Proposal to Gradually Raise Bar Will Receive Public Comment in Advance of December Consideration

BATON ROUGE, La. — After months of discussion with educators and administrators, the Department of Education today presented a set of assessment and accountability policy proposals as part of Louisiana’s gradual transition to more rigorous expectations.  Delivered to the Superintendents’ Advisory Council, today’s presentation focused on the concept of putting students on a level playing field with peers around the country while not denigrating schools in the process.

The Department detailed three recommendations related to the transition in grades three through eight:


  1. Louisiana would maintain its plan to begin administering tests of more rigorous fundamental reading, writing, and math standards in grades 3-8 as of spring 2015.
  2. Louisiana would maintain a relatively stable distribution of test scores in 2013-2014 and in years hence, provided that educators learn new expectations.  Then, as it did with the current LEAP and iLEAP state-made assessments, Louisiana would gradually raise the definition of “proficient” over multiple years on the assessments so that students and educators have time to meet the new, higher expectations.
  3. Because of this approach to test scores, Louisiana school and district letter grades should not dramatically shift.  To further ensure stability during the transition period, the Department will propose a rule that ensures schools may not drop more than one letter grade in the first year of administration.

“This plan raises expectations without hurting students or denigrating teachers and schools,” said State Superintendent John White.  “We have made great strides, and that should be respected. At the same time, this plan makes sure our state continues to move forward so that our kids are prepared for the economic opportunities they deserve after high school and college.”
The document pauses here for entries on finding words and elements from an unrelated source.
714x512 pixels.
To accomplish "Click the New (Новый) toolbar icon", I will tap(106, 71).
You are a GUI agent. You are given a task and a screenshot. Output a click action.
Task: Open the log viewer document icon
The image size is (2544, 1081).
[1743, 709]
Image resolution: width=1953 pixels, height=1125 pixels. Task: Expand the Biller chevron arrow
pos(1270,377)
At future meetings, the Department committed to presenting proposals regarding high school policies, including test scheduling, graduation requirements, and promotion guidelines for students. Additionally, Superintendent John White will be discussing these proposals with educators on his statewide tour.

Louisiana first began using a statewide assessment in 1999 with the implementation of LEAP and then iLEAP. This allowed Louisiana to measure student achievement; the state has seen dramatic improvement in those years. On the National Assessment of Education Progress (NAEP), the average performance of a Louisiana 4th grader has grown by a full grade level in both math and reading over the last decade. 8th grade students have shown similar progress in math.

At the same time, Louisiana still trails most states in literacy and math achievement, ranking between 45th and 48th among states on most measures. By shifting to new assessments in 2015, the state would be able to compare how Louisiana students are performing in comparison to their peers across the country, ensuring they would be better prepared for success during their adult lives.

The Department has been working with teachers, school leaders, and superintendents across the state to prepare for this transition by providing resources and information. The Classroom Support Toolbox has resources for district staff, teachers, and principals that provide examples of these assessments and how to align instruction to this higher bar. Additionally, the Department has and is continuing to work with Teacher Leaders so that every school in the state has a point of contact that can support them in this work. Example questions in both English language arts and math and field tests provide a first look at what this level of rigor will look like in 2015, and the Department will continue to support educators through additional example items and training to ensure that Louisiana students and teachers are prepared as the state raises the bar for learning.